Provided information: Begin
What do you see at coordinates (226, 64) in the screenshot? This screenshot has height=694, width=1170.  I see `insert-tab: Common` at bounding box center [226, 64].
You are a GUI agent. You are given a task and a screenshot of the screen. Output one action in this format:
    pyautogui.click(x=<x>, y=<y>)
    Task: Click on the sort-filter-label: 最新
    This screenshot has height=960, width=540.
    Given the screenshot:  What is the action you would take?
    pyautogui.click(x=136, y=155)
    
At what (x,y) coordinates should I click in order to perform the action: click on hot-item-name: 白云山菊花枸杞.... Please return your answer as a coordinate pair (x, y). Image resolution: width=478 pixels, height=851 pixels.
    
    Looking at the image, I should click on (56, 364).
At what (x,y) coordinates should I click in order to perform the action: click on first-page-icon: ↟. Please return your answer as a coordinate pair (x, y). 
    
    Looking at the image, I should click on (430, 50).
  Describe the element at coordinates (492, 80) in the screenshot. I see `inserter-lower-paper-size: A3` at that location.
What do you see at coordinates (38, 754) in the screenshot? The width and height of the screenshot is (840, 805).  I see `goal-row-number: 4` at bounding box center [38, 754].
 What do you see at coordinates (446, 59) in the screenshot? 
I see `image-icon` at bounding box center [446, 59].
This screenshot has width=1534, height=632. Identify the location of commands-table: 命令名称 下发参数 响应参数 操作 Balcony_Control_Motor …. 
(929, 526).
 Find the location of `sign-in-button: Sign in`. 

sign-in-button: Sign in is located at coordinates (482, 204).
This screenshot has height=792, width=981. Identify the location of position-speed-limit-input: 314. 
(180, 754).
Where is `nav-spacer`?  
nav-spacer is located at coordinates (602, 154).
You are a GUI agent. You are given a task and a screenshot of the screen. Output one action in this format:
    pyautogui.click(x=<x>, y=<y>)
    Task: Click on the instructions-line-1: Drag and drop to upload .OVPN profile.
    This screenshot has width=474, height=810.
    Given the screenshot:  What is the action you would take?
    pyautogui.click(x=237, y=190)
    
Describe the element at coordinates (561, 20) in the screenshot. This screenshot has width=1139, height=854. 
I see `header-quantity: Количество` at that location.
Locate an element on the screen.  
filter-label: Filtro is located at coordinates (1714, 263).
Provided information: End
| Task item |
Please pull out every line of the records above and reproduce each one verbatim.

| Reply to the exercise |
What do you see at coordinates (226, 64) in the screenshot? This screenshot has height=694, width=1170.  I see `insert-tab: Common` at bounding box center [226, 64].
You are a GUI agent. You are given a task and a screenshot of the screen. Output one action in this format:
    pyautogui.click(x=<x>, y=<y>)
    Task: Click on the sort-filter-label: 最新
    This screenshot has height=960, width=540.
    Given the screenshot:  What is the action you would take?
    pyautogui.click(x=136, y=155)
    
At what (x,y) coordinates should I click in order to perform the action: click on hot-item-name: 白云山菊花枸杞.... Please return your answer as a coordinate pair (x, y). Image resolution: width=478 pixels, height=851 pixels.
    
    Looking at the image, I should click on (56, 364).
At what (x,y) coordinates should I click in order to perform the action: click on first-page-icon: ↟. Please return your answer as a coordinate pair (x, y). 
    
    Looking at the image, I should click on (430, 50).
  Describe the element at coordinates (492, 80) in the screenshot. I see `inserter-lower-paper-size: A3` at that location.
What do you see at coordinates (38, 754) in the screenshot? The width and height of the screenshot is (840, 805).  I see `goal-row-number: 4` at bounding box center [38, 754].
 What do you see at coordinates (446, 59) in the screenshot? 
I see `image-icon` at bounding box center [446, 59].
This screenshot has width=1534, height=632. Identify the location of commands-table: 命令名称 下发参数 响应参数 操作 Balcony_Control_Motor …. 
(929, 526).
 Find the location of `sign-in-button: Sign in`. 

sign-in-button: Sign in is located at coordinates (482, 204).
This screenshot has height=792, width=981. Identify the location of position-speed-limit-input: 314. 
(180, 754).
Where is `nav-spacer`?  
nav-spacer is located at coordinates (602, 154).
You are a GUI agent. You are given a task and a screenshot of the screen. Output one action in this format:
    pyautogui.click(x=<x>, y=<y>)
    Task: Click on the instructions-line-1: Drag and drop to upload .OVPN profile.
    This screenshot has width=474, height=810.
    Given the screenshot:  What is the action you would take?
    pyautogui.click(x=237, y=190)
    
Describe the element at coordinates (561, 20) in the screenshot. This screenshot has width=1139, height=854. 
I see `header-quantity: Количество` at that location.
Locate an element on the screen.  
filter-label: Filtro is located at coordinates (1714, 263).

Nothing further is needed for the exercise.